Al Franken. While using an air of righteously angry psuedo-intellectual swagger, Franken says that the emperor has no clothes on and neither do his friends. Franken says what needs to be said while making a caustic joke that would warm the heart of many in the working class who remember the game of arm punching and flinching. There are many readers who are not part of an "insular left" as Crazy eyed Ann Coulter have called Franken readers.
Heavy Metal. Say what you will, but heavy metal (and I would not include all hair "metal" bands here) speaks to disenfrachisement, alienation, and isolation that most of the working class experience on a daily basis. Now, this is not to say that there are not problems with heavy metal such as the view of women and embracing of violence but look at who listens to heavy metal and their backgrounds. These people want change and they want to make it, they simply lack direction and meaningful goals.
Michael Moore. Moore uses an everyman appeal while taking on corporate giants, mean spirited money grubbing politicians, and the fanatics of the right wing who lie, cheat, and use their influence to control the world and reshape it to best meet their interests. He is beloved back home in Flint, Michigan and lets face it millions of Americans embraced Roger and Me, The Big One, and now especially Farenheit 9-11. Forget the pathetic partisan lie that Moore is rejected by the everyday people he represents, the success of F9-11 demonstrates that many people are interested in listening to what progressives have to say.
Wrestling, Nascar, Horse racing, county fairs...I can go on and on... just because many of us in the online communities want to reject such activities as corny or silly, there are possibilities for community building. In fact, if you are looking for a perfect intellectual and activist working class champion, you are going to come up empty handed. However, if you are willing to look at individuals and activities warts and all, you can find working class people and their champions. If you can look without jaundiced eyes, that is.
July 18, 2004
How the Left Lost Its Heart
Now, the working class has no true champion
By Thomas Frank
(Thomas Frank is editor of the Baffler magazine and author of "What's the Matter With Kansas?" This article was adapted from that book by arrangement with Metropolitan Books, an imprint of Henry Holt)
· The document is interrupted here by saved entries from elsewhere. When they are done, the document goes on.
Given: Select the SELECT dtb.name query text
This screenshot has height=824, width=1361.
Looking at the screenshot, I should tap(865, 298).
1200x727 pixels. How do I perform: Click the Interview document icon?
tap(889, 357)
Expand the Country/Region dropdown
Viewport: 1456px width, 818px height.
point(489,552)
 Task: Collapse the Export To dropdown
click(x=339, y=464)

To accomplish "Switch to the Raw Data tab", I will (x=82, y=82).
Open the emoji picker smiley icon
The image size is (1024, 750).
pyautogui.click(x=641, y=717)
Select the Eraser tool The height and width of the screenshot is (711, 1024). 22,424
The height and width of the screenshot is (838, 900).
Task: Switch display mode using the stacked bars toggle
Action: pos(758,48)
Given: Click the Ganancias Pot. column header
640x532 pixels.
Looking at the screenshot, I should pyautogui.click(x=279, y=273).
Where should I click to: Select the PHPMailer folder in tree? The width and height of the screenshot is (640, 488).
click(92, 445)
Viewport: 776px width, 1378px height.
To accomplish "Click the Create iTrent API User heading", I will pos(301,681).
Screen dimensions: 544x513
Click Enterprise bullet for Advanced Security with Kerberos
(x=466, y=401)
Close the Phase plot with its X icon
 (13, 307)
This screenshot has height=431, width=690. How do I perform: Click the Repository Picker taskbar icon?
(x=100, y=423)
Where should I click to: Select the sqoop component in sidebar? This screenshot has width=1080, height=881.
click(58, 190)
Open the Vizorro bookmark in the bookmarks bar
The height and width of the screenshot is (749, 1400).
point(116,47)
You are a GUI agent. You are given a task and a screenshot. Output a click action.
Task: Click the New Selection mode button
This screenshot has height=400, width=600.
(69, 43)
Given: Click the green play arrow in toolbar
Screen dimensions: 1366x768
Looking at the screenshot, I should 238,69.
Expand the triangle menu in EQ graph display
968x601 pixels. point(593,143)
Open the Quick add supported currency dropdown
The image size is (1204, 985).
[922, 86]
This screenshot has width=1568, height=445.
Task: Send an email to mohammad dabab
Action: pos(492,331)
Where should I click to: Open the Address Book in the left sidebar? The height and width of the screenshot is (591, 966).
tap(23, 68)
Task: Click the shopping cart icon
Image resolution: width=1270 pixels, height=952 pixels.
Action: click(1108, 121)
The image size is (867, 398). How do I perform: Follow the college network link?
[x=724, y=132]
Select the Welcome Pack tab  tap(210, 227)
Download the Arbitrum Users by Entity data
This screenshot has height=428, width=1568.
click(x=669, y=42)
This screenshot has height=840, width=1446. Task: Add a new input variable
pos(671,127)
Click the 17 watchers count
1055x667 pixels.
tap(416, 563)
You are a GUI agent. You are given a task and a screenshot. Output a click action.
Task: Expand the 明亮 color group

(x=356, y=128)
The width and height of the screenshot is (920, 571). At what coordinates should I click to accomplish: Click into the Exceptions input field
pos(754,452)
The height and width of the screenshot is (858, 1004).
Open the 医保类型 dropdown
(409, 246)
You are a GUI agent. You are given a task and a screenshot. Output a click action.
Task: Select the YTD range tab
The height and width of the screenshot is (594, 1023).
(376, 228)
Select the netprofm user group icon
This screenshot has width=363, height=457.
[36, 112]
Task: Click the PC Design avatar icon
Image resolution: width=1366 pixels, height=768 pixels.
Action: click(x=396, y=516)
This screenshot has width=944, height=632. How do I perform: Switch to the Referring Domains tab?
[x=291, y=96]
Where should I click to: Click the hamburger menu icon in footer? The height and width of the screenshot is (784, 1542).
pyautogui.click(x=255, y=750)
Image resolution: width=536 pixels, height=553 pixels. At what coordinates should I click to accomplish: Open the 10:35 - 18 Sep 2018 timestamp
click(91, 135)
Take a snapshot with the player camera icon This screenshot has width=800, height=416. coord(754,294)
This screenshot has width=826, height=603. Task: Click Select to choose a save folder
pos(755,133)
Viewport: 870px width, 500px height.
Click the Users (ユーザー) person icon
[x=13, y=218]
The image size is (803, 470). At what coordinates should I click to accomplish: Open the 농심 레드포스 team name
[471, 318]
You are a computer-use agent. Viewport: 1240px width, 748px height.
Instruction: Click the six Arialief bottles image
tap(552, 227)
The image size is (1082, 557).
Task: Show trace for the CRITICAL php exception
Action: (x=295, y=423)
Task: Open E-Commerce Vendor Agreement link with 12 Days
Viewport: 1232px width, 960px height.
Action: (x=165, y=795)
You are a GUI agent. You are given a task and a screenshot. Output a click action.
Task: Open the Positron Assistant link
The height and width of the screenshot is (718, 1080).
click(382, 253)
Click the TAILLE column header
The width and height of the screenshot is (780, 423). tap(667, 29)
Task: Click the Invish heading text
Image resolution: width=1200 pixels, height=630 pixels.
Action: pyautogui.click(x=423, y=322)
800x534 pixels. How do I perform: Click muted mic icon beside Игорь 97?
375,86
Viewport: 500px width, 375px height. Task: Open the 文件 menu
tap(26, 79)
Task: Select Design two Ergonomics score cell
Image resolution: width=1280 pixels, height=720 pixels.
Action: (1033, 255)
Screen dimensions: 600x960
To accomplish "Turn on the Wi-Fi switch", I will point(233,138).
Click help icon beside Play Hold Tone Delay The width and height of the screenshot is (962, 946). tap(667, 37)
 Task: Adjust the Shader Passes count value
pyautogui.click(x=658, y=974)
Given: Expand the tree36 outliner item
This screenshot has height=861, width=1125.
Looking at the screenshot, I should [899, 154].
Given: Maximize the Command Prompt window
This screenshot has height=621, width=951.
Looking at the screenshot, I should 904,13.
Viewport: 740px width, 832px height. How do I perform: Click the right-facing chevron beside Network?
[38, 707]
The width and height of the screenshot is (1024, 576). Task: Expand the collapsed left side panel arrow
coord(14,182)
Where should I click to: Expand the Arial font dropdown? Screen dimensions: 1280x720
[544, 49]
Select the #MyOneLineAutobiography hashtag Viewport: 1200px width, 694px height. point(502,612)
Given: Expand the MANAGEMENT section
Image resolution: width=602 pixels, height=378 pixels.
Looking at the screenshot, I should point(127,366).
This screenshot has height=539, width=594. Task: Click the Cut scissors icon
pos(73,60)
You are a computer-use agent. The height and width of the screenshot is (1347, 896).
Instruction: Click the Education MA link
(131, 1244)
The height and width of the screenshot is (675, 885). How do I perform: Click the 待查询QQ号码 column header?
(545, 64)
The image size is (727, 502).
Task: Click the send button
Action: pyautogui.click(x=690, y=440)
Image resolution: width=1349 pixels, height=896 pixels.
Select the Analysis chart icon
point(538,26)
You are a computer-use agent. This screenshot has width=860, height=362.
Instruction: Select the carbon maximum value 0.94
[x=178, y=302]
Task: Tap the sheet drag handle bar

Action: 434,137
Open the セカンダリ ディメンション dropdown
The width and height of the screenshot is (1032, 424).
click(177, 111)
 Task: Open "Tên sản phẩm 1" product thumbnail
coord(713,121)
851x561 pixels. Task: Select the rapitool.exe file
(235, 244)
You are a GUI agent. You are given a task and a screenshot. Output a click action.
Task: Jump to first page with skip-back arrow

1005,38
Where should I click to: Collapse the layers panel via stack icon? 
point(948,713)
WASHINGTON - That our politics have been shifting rightward for more than 30 years is a generally acknowledged fact of American life. That this movement has largely been brought about by working-class voters whose lives have been materially worsened by the conservative policies they have supported is less commented upon.
And yet the trend is apparent, from the "hard hats" of the 1960s to the "Reagan Democrats" of the 1980s to today's mad-as-hell "red states." You can see the paradox firsthand on nearly any Main Street in Middle America, where "going out of business" signs stand side by side with placards supporting George W. Bush.